La Comisión Reguladora de Telecomunicaciones (CRT) inició operaciones el 17 de octubre de 2025 y una de sus primeras acciones fue priorizar la seguridad en el uso de los servicios de telecomunicaciones.
En ese sentido, emitió los Lineamientos para la Identificación de Líneas Telefónicas Móviles, que establecen que, a partir del 1 de julio de 2026, los números que no estén debidamente registrados ante las compañías telefónicas serán suspendidos, permitiendo únicamente llamadas a números de emergencia.
La medida, cuyo plazo parecía inamovible, tiene su origen en el problema persistente en México del uso de líneas móviles anónimas por parte de la delincuencia para cometer delitos como fraudes y extorsiones telefónicas.
El hecho es que, a menos de una semana de que concluyera el registro de líneas celulares impulsado por la CRT, sólo el 43.6 por ciento de las líneas activas había cumplido con la disposición obligatoria.
Al 24 de junio se habían registrado 63 millones de líneas telefónicas móviles –40.2 millones de prepago o recarga y 22.8 millones de pospago o plan– de 144.6 millones de líneas activas.
Esto supondría que más de 80 millones de líneas serían susceptibles de ser suspendidas a partir del 1 de julio y enfrentar restricciones operativas y de servicios, incluidos banca móvil, comercio electrónico y movilidad urbana, entre otras plataformas digitales.
La razón principal del lento avance es la desconfianza de los usuarios en el proceso de registro y en el manejo de la información personal que proporcionen a los operadores móviles.
El jueves, la CRT anunció una prórroga de seis meses para que las líneas de prepago hagan el registro, para lo cual tendrán una fecha límite asignada conforme al último dígito del número telefónico.
“Así, se establece un calendario para que, entre agosto y diciembre, cada usuario realice la vinculación de su línea ante su empresa telefónica”.
La CRT determinó que, una vez vencido el plazo que corresponde a cada dígito, “las compañías telefónicas suspenderán el servicio de aquellas líneas que no hayan sido vinculadas en las siguientes 72 horas, y sólo podrán realizar llamadas a números de emergencia, de atención ciudadana y a su compañía telefónica, así como recibir alertas en caso de sismo”.

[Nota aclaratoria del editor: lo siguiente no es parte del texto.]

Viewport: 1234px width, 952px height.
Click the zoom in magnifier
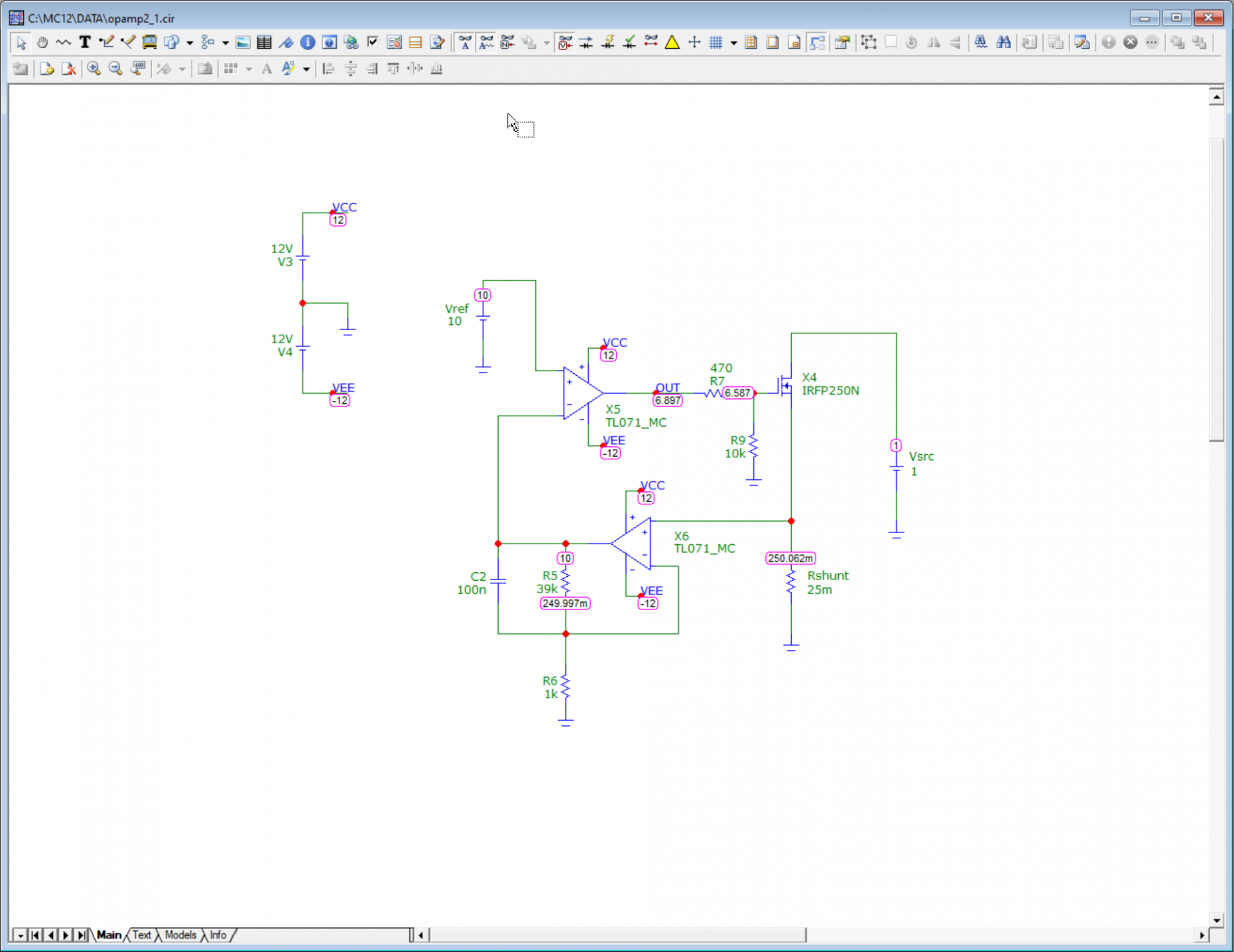coord(94,69)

Pero una vez que se vincule la línea, “la compañía telefónica restablecerá todos los servicios (llamadas, mensajes y datos móviles)”.

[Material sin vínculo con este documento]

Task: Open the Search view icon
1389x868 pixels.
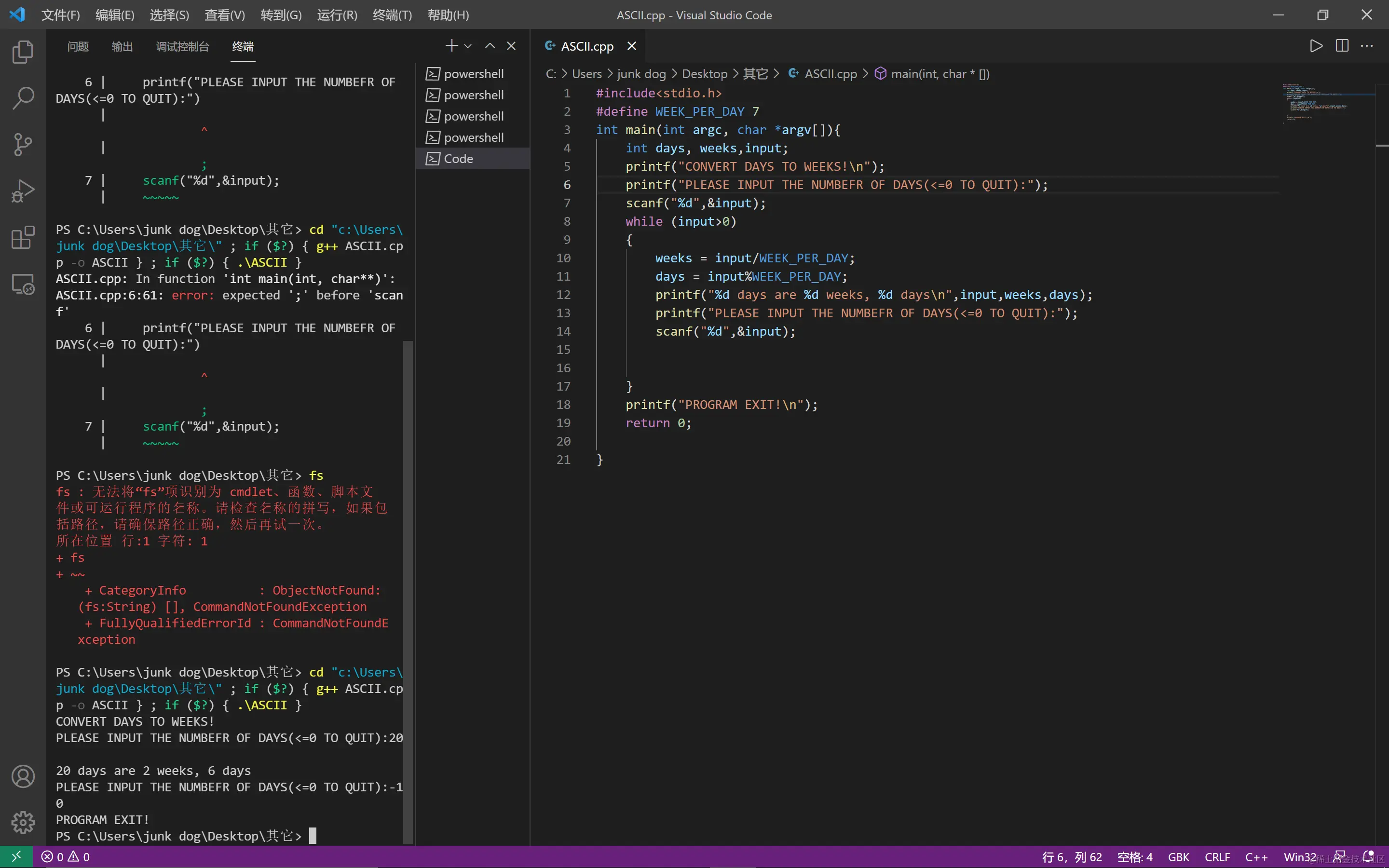Action: click(23, 97)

Se asume que el registro de las líneas de pospago será prácticamente automático.
Recientemente, el INEGI presentó los resultados de la Encuesta Nacional sobre Disponibilidad y Uso de Tecnologías de la Información en los Hogares (ENDUTIH) 2025.

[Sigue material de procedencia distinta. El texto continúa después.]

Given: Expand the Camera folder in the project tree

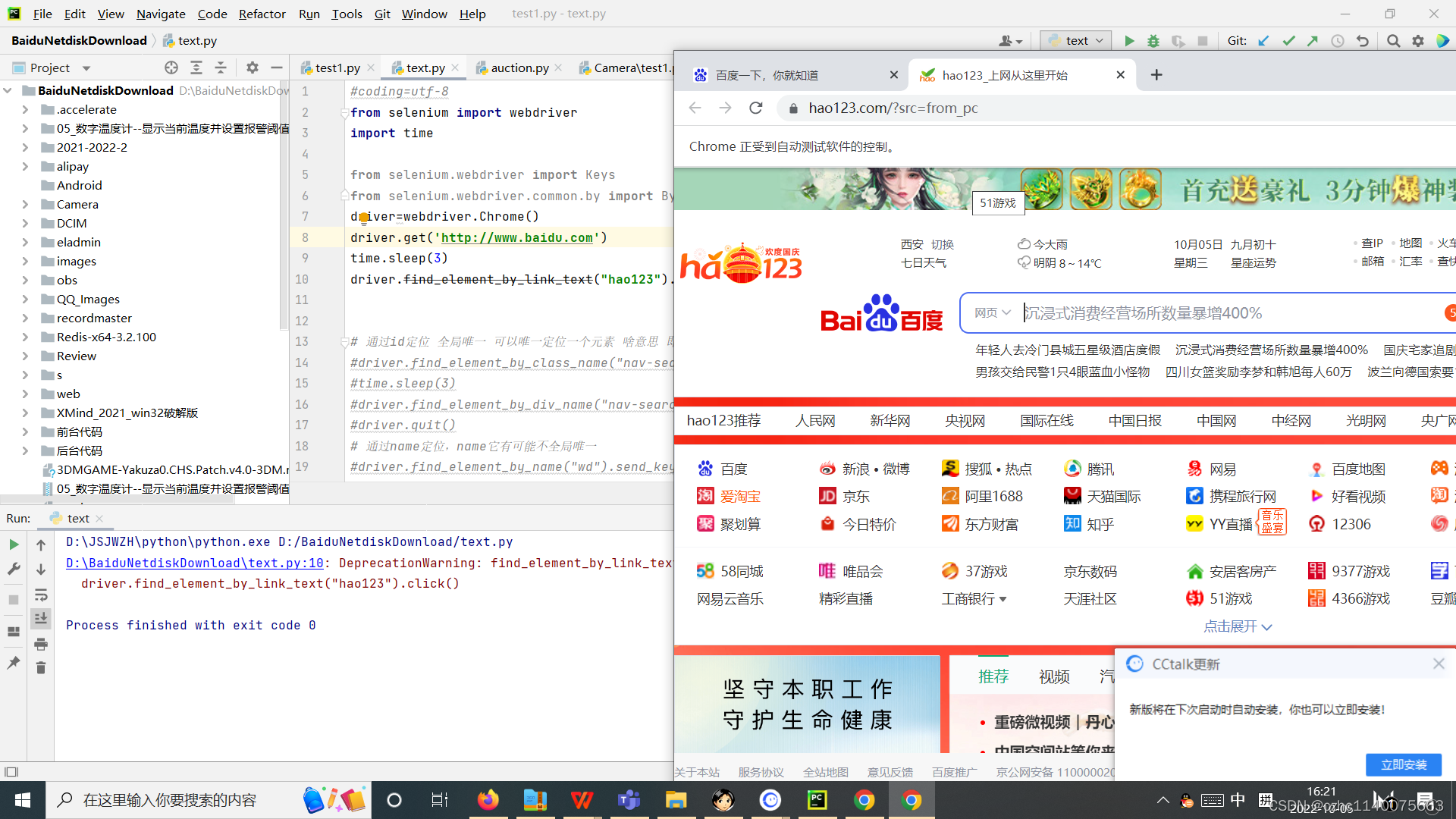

Respecto a la telefonía celular, se identificó que, en ese año, hubo 103.2 millones de personas usuarias de teléfono móvil, lo que representó 84.6 por ciento de la población de seis años y más.
En comparación con 2015, hubo un crecimiento de 26.8 millones de personas usuarias y significó una diferencia de 13.2 puntos porcentuales en la participación.
La ENDUTIH estimó que 84.5 por ciento de las mujeres y 84.8 por ciento de los hombres usaron teléfono celular.
Aunque el uso de teléfono celular fue mayor entre hombres que entre mujeres, la brecha de uso entre ambos se redujo de 3.3 puntos porcentuales en 2015 a 0.3 puntos en 2025.
De las personas usuarias de teléfono celular, 79.3 por ciento utilizó sólo un contrato de prepago, 15.7 por ciento optó por uno de pospago y 0.6 por ciento empleó ambos tipos de contrato.
En lo referente a conectividad móvil, 97 por ciento de los usuarios de telefonía celular dispone de un teléfono inteligente (smartphone).
De este grupo, 72.8 por ciento empleó ambos tipos de conexión (wifi y conexión móvil); 16.7 por ciento utilizó únicamente wifi, y 10.5 por ciento, sólo conexión móvil.
El hecho de que prácticamente ocho de cada diez líneas celulares corresponden a un esquema de prepago o recarga parece no limitar el acceso a redes sociales, contenidos y aplicaciones digitales en los teléfonos.
A nivel nacional, se estima que, en 2025, 90.6 por ciento de la población usuaria de teléfono inteligente utiliza aplicaciones de mensajería instantánea; 80.4 por ciento accedió a redes sociales, y 77.8 por ciento accedió a contenidos de audio y video.
De lo anterior se concluye que el teléfono inteligente sigue siendo el principal canal de acceso a la conectividad, clara muestra de una digitalización cada vez más móvil en el país.
Restringir o cancelar un servicio va francamente en contra de la conectividad digital.